What the exercise asks -> Among the lines below, take the one holding "This screenshot has height=528, width=720.", the one holding "Click the 215.9mm*279.4mm value cell", and all lines between them. Set them down exactly.

Collected data
····················

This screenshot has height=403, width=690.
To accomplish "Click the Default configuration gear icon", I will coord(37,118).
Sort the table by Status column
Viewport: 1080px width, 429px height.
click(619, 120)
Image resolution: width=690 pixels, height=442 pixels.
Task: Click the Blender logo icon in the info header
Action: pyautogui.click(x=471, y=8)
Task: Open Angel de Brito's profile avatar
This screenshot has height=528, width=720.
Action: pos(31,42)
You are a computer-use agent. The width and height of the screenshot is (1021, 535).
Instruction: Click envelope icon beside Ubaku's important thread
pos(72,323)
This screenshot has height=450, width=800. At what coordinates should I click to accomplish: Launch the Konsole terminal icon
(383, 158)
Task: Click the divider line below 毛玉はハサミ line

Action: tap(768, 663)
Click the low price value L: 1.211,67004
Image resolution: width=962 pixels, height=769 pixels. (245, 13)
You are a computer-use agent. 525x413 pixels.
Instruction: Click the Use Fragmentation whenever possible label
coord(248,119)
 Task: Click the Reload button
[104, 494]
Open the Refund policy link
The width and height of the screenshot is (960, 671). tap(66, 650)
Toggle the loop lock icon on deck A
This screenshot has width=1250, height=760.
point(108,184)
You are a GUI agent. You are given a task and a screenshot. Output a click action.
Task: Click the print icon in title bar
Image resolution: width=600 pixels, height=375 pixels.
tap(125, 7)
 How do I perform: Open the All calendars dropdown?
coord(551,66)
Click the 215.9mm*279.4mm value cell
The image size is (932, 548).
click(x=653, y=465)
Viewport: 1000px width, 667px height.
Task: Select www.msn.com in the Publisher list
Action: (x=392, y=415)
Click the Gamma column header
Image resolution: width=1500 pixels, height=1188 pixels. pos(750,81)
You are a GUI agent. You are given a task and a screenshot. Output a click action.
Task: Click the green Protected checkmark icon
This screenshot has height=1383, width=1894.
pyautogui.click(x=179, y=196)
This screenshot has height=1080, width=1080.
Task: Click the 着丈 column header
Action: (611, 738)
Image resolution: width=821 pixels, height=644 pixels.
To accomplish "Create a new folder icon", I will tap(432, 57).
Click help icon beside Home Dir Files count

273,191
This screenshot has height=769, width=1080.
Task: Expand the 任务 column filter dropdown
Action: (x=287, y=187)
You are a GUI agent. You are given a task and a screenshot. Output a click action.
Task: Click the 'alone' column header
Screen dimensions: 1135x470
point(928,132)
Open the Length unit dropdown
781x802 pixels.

····················

Output for this exercise ->
This screenshot has height=528, width=720.
Action: pos(31,42)
You are a computer-use agent. The width and height of the screenshot is (1021, 535).
Instruction: Click envelope icon beside Ubaku's important thread
pos(72,323)
This screenshot has height=450, width=800. At what coordinates should I click to accomplish: Launch the Konsole terminal icon
(383, 158)
Task: Click the divider line below 毛玉はハサミ line

Action: tap(768, 663)
Click the low price value L: 1.211,67004
Image resolution: width=962 pixels, height=769 pixels. (245, 13)
You are a computer-use agent. 525x413 pixels.
Instruction: Click the Use Fragmentation whenever possible label
coord(248,119)
 Task: Click the Reload button
[104, 494]
Open the Refund policy link
The width and height of the screenshot is (960, 671). tap(66, 650)
Toggle the loop lock icon on deck A
This screenshot has width=1250, height=760.
point(108,184)
You are a GUI agent. You are given a task and a screenshot. Output a click action.
Task: Click the print icon in title bar
Image resolution: width=600 pixels, height=375 pixels.
tap(125, 7)
 How do I perform: Open the All calendars dropdown?
coord(551,66)
Click the 215.9mm*279.4mm value cell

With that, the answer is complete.